DIRECTIONS FOR THIS TASK: Word for word, please restate the lines from the beginning of the data through the line in which "Task: Select the Financial" appears.
•••••
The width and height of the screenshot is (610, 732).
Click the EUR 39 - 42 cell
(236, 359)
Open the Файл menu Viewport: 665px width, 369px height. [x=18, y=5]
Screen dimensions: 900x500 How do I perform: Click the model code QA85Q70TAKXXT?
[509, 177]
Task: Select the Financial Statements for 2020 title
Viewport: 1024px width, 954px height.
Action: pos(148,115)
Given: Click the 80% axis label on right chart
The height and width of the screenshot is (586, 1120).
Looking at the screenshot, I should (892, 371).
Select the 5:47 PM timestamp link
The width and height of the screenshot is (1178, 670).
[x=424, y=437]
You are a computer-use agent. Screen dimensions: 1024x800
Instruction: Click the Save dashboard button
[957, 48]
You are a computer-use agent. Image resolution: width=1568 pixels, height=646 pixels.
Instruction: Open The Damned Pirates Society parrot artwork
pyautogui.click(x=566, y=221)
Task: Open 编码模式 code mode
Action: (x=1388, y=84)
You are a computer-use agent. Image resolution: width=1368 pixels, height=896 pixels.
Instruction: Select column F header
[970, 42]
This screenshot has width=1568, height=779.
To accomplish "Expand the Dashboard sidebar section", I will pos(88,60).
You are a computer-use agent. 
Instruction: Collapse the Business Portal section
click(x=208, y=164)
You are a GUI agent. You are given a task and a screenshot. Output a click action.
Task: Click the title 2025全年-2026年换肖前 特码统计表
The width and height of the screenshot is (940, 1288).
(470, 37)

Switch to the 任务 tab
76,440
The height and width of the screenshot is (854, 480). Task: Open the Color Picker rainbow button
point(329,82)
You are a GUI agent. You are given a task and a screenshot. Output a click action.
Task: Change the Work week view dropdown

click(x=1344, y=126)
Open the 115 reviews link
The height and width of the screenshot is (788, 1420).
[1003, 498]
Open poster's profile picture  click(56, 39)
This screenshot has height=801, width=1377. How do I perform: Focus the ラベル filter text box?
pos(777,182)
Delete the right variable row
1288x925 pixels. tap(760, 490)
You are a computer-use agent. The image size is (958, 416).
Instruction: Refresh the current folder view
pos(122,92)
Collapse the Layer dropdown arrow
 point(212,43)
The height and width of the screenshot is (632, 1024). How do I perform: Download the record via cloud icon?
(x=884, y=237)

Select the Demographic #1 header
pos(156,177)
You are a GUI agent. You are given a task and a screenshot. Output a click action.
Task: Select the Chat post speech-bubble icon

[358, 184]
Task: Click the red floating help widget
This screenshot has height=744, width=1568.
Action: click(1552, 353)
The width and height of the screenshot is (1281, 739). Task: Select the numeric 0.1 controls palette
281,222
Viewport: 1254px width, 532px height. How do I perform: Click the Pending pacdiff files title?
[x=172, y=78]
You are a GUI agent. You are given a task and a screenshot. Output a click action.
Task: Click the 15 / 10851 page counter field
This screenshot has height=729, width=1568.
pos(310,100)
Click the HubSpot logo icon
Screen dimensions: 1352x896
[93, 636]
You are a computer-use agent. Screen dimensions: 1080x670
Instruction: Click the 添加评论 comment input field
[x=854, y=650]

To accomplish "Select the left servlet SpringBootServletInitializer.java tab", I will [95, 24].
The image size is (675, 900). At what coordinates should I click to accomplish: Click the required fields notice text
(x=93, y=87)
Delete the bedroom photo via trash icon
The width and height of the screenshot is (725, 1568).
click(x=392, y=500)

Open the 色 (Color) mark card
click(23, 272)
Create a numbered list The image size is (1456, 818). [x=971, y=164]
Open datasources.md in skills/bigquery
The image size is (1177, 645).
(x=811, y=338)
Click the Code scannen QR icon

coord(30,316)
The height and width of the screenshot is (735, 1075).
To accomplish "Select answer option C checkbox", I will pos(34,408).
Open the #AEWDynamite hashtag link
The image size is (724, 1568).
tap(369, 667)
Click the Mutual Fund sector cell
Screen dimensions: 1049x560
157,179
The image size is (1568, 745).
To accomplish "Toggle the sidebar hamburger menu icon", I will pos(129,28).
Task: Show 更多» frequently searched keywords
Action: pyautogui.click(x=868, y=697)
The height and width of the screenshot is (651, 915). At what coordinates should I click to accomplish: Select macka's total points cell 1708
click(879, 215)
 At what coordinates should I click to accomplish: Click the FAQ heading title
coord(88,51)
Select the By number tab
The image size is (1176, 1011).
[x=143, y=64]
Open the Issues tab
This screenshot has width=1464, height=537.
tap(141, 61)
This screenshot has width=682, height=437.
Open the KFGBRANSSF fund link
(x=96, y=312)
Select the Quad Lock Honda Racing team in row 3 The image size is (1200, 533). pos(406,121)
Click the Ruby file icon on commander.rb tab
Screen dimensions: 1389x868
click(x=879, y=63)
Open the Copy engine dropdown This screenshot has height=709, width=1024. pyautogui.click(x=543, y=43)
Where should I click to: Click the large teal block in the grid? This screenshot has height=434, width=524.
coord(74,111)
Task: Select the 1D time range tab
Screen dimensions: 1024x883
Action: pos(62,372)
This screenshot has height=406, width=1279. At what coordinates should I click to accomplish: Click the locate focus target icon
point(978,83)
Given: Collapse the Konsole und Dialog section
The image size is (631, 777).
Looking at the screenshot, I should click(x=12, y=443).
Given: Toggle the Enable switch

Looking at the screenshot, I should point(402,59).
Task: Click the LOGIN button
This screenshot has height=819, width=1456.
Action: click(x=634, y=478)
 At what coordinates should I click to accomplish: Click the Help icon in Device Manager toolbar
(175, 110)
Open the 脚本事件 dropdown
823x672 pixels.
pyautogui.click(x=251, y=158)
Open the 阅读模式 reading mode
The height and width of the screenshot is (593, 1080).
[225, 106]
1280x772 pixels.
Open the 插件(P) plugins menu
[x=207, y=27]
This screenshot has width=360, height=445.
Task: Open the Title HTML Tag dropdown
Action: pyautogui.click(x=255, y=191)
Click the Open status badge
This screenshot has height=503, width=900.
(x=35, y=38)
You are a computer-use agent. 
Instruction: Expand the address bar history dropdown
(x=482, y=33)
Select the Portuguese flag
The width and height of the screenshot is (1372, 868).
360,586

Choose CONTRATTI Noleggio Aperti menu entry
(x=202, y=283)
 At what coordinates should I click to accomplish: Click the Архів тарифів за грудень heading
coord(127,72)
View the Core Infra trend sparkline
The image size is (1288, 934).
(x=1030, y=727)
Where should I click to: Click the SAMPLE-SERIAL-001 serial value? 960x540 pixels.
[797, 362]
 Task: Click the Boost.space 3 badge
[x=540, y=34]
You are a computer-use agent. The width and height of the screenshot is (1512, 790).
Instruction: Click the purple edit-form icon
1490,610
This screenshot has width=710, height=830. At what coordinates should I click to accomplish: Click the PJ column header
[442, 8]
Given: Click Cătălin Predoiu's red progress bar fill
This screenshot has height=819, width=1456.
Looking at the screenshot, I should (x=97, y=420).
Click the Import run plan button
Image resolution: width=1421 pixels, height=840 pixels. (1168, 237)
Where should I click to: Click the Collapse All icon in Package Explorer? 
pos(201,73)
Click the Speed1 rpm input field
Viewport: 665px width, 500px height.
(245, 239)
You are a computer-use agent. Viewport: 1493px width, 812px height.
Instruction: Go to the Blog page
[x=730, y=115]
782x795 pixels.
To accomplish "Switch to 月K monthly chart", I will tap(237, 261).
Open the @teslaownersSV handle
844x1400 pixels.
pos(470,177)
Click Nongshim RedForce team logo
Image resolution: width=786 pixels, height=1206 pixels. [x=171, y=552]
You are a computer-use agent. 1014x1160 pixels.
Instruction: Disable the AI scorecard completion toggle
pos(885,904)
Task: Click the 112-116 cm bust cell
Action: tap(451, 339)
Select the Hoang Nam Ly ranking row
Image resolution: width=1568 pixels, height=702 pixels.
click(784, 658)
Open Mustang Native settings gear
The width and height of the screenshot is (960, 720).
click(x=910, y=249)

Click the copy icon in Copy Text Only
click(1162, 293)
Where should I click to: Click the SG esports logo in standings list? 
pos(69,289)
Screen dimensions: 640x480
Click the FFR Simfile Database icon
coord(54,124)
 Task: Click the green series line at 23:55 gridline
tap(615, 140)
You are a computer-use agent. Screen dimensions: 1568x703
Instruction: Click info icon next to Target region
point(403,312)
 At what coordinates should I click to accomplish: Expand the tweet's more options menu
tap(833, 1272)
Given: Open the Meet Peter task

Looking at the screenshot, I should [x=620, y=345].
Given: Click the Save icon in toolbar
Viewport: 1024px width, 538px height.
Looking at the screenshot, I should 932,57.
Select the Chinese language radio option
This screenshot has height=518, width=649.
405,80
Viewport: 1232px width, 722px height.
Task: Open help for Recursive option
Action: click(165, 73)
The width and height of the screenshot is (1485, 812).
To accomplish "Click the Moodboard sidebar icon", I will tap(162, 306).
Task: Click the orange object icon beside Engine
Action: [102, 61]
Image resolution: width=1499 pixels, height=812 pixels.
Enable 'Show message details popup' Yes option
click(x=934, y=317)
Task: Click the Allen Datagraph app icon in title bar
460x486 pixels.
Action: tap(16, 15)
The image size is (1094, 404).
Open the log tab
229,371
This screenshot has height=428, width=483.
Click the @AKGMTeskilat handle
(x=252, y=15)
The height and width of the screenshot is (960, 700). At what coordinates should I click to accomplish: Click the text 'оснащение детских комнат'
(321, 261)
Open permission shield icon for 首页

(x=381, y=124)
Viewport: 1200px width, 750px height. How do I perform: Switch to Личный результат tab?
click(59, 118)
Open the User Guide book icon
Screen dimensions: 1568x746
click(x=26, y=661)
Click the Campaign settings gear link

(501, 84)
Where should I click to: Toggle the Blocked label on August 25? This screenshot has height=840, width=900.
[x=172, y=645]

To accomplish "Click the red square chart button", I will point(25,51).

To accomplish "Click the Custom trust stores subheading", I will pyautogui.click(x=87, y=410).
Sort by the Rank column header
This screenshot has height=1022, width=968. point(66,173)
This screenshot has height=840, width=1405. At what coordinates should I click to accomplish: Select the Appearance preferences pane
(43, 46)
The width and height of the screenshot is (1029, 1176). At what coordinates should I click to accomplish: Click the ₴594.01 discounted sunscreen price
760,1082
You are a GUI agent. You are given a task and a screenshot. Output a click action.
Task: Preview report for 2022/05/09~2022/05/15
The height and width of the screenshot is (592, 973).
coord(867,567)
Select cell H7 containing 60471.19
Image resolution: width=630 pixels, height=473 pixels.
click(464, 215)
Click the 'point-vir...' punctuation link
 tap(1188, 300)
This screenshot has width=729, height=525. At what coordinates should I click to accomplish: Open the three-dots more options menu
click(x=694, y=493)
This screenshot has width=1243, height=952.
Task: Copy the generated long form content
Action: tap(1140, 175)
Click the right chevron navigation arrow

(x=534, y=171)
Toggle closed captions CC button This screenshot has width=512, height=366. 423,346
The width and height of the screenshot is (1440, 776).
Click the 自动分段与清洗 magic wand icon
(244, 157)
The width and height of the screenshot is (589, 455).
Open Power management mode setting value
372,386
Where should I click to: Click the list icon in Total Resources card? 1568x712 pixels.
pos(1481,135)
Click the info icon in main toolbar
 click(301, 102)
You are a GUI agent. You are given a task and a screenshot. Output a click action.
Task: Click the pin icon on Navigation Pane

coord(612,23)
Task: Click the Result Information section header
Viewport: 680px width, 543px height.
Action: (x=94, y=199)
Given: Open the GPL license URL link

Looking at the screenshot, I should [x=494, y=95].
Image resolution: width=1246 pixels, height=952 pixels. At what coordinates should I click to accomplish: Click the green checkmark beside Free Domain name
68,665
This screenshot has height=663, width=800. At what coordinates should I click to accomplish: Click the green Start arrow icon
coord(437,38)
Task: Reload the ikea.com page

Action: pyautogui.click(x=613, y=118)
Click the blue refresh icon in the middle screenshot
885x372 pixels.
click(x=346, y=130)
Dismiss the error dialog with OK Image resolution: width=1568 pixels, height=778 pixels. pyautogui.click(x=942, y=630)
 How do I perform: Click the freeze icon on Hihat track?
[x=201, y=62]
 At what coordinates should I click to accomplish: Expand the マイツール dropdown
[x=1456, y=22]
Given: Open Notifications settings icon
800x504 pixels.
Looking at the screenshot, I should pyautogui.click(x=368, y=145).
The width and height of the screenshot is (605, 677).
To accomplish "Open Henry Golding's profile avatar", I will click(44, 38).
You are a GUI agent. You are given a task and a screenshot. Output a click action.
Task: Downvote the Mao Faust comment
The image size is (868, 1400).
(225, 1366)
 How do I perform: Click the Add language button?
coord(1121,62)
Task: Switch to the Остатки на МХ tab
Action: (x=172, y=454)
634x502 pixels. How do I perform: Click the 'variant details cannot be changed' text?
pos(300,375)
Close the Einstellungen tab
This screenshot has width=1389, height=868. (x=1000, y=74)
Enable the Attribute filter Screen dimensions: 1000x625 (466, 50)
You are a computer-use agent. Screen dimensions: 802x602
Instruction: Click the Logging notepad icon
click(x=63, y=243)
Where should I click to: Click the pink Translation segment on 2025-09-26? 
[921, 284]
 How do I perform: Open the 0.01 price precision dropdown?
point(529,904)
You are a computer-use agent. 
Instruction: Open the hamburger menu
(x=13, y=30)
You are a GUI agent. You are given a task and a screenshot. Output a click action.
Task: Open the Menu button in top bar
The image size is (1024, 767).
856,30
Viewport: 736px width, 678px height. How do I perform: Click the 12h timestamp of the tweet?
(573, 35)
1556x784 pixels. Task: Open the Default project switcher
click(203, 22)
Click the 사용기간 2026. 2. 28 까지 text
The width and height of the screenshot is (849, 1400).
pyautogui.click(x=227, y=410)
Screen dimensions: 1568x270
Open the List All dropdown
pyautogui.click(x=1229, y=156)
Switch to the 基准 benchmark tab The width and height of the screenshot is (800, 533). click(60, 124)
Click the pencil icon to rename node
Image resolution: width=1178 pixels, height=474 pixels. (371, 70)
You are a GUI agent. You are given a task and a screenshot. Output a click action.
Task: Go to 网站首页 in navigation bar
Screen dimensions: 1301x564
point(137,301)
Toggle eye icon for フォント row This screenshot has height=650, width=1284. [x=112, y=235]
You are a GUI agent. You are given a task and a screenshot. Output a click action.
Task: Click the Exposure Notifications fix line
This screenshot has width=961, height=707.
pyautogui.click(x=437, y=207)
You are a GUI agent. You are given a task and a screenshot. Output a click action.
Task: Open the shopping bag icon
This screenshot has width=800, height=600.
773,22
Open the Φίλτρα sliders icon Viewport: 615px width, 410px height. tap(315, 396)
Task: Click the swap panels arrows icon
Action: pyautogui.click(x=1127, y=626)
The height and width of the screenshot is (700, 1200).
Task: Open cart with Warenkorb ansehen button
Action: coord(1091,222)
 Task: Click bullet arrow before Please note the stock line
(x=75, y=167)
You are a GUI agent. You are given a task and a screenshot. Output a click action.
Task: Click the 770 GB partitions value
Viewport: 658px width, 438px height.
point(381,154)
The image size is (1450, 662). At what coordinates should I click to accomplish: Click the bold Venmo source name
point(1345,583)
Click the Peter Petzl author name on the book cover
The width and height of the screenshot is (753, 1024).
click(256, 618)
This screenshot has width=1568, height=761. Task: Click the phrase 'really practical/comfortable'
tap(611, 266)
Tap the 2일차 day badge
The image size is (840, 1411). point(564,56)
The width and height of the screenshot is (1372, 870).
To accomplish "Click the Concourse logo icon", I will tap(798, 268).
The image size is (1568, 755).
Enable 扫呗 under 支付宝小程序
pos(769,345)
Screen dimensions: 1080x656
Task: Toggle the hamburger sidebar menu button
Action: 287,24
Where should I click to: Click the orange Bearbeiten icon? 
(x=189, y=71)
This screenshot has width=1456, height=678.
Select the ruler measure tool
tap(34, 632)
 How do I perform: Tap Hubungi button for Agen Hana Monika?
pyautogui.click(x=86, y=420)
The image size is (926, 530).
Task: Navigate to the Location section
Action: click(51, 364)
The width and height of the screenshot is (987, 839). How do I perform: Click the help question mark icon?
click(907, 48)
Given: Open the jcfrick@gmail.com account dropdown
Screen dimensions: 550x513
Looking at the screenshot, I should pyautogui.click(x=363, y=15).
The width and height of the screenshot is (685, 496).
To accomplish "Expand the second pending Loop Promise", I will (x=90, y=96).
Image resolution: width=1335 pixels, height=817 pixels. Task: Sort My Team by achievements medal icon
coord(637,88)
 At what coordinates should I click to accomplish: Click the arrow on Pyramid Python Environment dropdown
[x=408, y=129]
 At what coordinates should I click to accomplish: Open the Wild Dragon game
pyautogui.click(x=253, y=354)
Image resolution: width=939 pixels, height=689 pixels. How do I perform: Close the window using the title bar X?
•••••
EXERCISE RESULT:
The width and height of the screenshot is (610, 732).
Click the EUR 39 - 42 cell
(236, 359)
Open the Файл menu Viewport: 665px width, 369px height. [x=18, y=5]
Screen dimensions: 900x500 How do I perform: Click the model code QA85Q70TAKXXT?
[509, 177]
Task: Select the Financial Statements for 2020 title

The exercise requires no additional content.